Stored items:
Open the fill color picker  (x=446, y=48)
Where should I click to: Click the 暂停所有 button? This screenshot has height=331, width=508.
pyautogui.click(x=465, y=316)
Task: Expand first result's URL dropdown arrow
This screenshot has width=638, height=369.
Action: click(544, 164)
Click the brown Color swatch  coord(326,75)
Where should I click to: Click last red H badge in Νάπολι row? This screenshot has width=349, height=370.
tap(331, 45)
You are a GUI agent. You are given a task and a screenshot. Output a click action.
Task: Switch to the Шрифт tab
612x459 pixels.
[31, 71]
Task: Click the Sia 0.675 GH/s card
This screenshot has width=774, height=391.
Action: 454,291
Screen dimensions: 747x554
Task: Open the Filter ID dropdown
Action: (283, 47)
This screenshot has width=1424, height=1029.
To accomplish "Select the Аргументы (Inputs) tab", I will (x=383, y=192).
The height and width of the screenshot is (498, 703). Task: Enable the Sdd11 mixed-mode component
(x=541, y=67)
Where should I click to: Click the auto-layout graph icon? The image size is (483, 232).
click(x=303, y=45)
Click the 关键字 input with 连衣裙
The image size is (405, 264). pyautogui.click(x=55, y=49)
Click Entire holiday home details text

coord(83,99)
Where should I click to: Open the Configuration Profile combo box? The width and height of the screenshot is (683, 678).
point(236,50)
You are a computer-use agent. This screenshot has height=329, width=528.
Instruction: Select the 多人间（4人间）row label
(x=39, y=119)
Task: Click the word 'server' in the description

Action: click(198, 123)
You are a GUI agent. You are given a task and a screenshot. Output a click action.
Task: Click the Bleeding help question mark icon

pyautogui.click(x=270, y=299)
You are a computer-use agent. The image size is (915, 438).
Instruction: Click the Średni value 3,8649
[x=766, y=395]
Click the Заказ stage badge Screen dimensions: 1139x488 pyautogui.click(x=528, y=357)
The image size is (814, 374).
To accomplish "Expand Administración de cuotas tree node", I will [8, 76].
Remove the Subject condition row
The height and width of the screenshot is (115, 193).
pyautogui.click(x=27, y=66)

[EXERCISE DESCRIPTION]
Go through the records above, find each line with the string "will", and copy it.

[OUTPUT OF THE TASK]
To accomplish "Select the Аргументы (Inputs) tab", I will (x=383, y=192).
To accomplish "Expand Administración de cuotas tree node", I will [8, 76].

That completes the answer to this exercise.